*YOUR OBJECTIVE*:
Transcribe the stretch of entries below from the line with "Given: Open timeline display settings wrench" through the line with "has height=908, width=1454.", exactly and with both ends included; leave out all other lines.

*RECORDS TO USE*:

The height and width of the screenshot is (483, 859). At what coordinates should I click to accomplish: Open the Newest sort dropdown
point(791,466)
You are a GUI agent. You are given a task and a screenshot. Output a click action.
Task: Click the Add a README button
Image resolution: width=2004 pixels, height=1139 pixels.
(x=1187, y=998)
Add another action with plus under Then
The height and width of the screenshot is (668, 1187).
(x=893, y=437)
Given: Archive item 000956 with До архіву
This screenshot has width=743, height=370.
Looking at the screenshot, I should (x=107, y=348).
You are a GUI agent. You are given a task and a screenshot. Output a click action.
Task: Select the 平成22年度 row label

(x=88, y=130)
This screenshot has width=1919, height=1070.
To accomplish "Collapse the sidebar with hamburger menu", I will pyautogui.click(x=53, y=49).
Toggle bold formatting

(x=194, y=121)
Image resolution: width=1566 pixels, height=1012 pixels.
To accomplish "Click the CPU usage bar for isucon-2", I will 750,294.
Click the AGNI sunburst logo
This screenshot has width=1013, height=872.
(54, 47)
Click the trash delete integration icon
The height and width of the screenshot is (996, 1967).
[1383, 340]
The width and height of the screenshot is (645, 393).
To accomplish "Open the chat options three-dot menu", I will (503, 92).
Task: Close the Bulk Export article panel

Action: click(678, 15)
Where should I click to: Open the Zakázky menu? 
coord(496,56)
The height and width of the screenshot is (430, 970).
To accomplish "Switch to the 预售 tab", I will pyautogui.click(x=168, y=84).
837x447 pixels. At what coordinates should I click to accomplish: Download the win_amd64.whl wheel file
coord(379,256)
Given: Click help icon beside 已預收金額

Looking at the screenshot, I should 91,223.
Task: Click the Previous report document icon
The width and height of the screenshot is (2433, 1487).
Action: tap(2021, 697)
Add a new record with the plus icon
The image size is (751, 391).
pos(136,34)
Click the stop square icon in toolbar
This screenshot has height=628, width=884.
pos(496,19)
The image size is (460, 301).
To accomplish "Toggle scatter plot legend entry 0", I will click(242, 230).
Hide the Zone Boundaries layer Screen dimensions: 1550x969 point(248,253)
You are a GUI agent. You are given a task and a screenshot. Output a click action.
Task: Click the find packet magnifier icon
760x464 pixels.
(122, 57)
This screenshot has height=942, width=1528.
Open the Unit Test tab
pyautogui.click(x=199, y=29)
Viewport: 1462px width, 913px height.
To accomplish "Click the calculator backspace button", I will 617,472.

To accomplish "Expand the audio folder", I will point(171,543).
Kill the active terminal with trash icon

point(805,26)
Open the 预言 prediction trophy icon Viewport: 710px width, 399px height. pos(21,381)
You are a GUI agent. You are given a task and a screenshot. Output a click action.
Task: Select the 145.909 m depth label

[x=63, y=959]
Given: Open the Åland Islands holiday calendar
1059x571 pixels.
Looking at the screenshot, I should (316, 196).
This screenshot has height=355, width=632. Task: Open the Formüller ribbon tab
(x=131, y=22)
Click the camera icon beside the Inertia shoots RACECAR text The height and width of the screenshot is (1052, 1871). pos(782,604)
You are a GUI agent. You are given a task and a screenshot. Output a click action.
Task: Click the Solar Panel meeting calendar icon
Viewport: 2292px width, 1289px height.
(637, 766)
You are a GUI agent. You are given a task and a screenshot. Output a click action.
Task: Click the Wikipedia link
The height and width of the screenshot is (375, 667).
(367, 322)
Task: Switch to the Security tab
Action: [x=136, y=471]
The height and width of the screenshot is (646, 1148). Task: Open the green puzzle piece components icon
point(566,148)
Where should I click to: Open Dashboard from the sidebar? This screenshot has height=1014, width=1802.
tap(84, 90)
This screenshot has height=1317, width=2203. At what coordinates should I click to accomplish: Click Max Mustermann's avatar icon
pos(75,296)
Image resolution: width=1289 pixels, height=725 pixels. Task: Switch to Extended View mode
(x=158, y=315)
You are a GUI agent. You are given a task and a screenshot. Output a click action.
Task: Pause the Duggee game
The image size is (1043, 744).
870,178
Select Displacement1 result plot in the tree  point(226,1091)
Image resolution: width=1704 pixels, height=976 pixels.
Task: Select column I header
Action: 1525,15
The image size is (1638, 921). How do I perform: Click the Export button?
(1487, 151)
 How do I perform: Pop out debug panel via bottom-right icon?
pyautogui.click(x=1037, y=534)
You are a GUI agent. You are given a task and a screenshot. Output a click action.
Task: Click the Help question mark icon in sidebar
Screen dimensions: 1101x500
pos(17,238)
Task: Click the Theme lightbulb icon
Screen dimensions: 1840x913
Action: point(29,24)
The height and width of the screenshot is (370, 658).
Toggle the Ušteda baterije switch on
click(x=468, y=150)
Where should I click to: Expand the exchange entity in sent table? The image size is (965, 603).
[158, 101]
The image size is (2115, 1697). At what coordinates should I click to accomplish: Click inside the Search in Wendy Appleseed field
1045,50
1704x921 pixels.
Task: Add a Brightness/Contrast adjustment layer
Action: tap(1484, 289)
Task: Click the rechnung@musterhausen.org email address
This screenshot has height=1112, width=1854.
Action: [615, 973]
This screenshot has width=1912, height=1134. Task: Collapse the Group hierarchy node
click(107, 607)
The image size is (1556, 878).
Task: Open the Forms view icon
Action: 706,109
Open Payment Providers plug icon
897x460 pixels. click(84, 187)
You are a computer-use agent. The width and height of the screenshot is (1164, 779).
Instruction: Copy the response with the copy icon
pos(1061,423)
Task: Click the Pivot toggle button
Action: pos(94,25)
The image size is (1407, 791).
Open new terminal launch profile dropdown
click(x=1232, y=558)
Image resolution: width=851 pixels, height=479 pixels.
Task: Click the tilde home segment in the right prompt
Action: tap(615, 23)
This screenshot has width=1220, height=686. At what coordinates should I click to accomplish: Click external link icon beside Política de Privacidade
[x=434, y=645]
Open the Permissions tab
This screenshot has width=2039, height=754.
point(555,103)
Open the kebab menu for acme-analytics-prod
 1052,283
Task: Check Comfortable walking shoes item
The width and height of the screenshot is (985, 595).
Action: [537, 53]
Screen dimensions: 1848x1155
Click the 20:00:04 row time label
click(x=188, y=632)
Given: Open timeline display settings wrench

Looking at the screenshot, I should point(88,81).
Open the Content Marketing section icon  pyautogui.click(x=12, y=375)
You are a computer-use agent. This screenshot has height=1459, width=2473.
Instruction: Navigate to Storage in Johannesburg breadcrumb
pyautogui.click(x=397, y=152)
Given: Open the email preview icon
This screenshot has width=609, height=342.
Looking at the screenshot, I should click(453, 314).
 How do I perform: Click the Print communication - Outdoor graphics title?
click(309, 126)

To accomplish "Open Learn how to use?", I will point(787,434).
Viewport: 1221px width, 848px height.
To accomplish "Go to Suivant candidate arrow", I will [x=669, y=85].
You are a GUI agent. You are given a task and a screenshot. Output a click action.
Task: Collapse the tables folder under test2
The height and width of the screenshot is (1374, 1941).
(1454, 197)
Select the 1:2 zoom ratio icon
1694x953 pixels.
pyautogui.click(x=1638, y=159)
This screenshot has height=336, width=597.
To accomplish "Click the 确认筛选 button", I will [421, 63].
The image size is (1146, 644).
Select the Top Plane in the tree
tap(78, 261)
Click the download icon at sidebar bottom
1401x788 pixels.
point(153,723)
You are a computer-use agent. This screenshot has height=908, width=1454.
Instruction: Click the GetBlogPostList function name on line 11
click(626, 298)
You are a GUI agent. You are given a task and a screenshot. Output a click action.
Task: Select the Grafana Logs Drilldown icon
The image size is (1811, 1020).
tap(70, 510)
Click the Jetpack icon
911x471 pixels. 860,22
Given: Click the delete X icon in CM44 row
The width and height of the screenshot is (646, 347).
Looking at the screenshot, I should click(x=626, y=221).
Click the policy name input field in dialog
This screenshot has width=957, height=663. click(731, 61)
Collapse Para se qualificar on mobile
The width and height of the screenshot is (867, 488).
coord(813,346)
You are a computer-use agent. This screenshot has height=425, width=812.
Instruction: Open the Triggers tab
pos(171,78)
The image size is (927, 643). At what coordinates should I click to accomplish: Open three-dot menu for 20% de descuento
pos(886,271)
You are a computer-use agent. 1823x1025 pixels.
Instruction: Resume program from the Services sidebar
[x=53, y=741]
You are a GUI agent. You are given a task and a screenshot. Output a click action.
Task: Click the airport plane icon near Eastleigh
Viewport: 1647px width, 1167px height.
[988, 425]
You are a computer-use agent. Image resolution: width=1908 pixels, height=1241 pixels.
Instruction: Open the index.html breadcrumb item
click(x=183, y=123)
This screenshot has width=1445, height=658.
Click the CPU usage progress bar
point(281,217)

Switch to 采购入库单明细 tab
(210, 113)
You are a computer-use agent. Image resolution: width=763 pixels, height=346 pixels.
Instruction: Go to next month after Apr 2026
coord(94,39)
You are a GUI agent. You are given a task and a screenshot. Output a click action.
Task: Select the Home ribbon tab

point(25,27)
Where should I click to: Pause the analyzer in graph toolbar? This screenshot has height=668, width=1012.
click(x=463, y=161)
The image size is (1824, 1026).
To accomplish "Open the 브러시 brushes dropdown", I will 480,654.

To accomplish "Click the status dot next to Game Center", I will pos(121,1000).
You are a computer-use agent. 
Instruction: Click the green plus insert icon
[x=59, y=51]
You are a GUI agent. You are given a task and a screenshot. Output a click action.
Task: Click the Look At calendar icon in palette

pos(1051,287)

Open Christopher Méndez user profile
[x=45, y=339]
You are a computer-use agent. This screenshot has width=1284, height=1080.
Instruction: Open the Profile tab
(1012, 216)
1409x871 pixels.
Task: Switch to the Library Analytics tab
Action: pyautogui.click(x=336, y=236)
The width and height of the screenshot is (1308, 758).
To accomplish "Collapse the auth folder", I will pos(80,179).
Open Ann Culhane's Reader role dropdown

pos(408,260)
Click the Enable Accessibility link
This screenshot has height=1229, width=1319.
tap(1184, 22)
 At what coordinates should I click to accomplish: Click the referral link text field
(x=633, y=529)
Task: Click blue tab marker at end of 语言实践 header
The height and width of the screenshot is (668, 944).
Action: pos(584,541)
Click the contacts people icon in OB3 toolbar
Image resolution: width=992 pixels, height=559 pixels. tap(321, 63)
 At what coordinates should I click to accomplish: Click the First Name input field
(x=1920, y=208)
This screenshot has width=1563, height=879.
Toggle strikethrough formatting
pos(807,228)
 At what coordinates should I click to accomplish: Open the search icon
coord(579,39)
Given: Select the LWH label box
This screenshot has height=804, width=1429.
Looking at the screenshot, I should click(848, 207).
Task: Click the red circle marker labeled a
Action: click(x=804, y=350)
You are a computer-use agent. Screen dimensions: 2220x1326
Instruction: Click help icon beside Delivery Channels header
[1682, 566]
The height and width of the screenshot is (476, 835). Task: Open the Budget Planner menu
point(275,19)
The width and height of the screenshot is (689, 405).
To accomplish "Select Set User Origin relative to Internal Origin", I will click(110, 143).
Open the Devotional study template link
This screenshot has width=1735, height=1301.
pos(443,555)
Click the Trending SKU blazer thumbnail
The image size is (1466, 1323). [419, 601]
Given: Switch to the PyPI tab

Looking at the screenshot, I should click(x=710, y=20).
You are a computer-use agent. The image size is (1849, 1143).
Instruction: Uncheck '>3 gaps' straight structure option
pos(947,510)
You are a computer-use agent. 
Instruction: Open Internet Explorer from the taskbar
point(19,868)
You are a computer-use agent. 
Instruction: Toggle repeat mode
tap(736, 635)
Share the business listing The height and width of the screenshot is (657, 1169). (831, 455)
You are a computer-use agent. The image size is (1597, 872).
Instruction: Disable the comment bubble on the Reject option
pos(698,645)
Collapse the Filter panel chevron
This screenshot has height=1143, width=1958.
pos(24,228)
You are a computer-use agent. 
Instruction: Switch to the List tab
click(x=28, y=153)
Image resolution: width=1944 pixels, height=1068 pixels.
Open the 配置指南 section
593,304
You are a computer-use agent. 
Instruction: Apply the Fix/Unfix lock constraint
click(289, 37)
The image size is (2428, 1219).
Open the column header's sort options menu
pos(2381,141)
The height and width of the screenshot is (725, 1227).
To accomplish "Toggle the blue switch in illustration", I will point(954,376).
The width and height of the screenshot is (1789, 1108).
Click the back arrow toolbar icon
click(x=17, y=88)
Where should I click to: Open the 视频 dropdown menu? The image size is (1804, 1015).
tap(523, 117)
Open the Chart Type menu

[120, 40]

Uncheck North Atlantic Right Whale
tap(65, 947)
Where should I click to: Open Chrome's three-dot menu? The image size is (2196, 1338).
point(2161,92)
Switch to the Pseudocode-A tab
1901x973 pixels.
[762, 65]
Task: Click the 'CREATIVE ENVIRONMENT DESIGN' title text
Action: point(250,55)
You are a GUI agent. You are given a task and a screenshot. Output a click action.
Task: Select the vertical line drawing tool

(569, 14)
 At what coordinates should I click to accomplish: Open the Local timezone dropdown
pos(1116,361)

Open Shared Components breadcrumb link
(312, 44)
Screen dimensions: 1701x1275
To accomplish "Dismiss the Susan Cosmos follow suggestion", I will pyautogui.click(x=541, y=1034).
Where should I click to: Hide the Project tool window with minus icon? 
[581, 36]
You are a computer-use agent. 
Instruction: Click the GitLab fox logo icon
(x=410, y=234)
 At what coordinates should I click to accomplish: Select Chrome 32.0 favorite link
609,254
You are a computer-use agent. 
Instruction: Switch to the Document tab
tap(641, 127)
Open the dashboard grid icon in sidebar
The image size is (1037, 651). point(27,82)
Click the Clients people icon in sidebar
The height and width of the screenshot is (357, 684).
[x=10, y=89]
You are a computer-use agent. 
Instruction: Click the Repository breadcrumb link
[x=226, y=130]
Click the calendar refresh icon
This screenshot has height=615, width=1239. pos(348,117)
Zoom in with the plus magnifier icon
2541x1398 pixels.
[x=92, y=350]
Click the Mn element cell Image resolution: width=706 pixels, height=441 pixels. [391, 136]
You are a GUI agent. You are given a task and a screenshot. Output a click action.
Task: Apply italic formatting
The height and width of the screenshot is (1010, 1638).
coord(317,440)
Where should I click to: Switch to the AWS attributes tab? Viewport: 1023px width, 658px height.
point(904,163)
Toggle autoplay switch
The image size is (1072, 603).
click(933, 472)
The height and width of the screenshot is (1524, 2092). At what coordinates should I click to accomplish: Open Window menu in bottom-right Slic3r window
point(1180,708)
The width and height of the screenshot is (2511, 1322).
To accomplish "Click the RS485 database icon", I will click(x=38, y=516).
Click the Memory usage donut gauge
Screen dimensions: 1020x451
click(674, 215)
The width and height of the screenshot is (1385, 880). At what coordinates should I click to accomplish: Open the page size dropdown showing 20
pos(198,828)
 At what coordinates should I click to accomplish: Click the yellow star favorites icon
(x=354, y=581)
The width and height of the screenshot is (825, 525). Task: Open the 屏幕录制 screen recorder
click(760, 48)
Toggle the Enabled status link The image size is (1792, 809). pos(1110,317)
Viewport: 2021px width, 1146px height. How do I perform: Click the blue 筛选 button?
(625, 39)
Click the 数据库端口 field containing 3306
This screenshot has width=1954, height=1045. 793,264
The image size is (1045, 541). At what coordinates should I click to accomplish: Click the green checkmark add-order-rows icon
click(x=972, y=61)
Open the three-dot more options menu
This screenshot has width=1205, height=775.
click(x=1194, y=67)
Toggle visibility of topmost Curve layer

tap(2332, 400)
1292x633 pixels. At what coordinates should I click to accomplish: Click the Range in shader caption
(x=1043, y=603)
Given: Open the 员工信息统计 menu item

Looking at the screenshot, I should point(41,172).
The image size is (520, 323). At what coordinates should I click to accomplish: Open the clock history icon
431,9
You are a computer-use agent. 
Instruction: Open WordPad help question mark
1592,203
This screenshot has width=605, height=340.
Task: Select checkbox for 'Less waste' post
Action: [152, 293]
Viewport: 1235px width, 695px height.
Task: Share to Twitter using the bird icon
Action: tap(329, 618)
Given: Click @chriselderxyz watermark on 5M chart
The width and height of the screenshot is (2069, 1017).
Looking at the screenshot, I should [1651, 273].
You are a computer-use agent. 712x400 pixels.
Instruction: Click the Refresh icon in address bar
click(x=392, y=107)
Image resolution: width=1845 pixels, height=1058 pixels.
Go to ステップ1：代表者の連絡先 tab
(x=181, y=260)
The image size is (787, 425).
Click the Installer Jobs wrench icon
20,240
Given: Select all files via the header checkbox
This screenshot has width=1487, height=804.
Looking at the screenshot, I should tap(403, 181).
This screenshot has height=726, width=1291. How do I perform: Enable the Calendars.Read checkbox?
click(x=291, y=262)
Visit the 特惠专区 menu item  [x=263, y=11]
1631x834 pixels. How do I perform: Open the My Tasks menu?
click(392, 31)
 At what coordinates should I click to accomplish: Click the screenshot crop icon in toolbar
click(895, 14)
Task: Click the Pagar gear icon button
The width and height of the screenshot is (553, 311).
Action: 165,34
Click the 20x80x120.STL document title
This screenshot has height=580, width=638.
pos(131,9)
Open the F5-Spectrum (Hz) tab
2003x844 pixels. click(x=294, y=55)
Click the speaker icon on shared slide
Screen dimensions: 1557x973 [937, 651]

*TASK OUTPUT*:
Given: Open timeline display settings wrench

Looking at the screenshot, I should point(88,81).
Open the Content Marketing section icon  pyautogui.click(x=12, y=375)
You are a computer-use agent. This screenshot has height=1459, width=2473.
Instruction: Navigate to Storage in Johannesburg breadcrumb
pyautogui.click(x=397, y=152)
Given: Open the email preview icon
This screenshot has width=609, height=342.
Looking at the screenshot, I should click(453, 314).
 How do I perform: Click the Print communication - Outdoor graphics title?
click(309, 126)

To accomplish "Open Learn how to use?", I will point(787,434).
Viewport: 1221px width, 848px height.
To accomplish "Go to Suivant candidate arrow", I will [x=669, y=85].
You are a GUI agent. You are given a task and a screenshot. Output a click action.
Task: Collapse the tables folder under test2
The height and width of the screenshot is (1374, 1941).
(1454, 197)
Select the 1:2 zoom ratio icon
1694x953 pixels.
pyautogui.click(x=1638, y=159)
This screenshot has height=336, width=597.
To accomplish "Click the 确认筛选 button", I will [421, 63].
The image size is (1146, 644).
Select the Top Plane in the tree
tap(78, 261)
Click the download icon at sidebar bottom
1401x788 pixels.
point(153,723)
You are a computer-use agent. This screenshot has height=908, width=1454.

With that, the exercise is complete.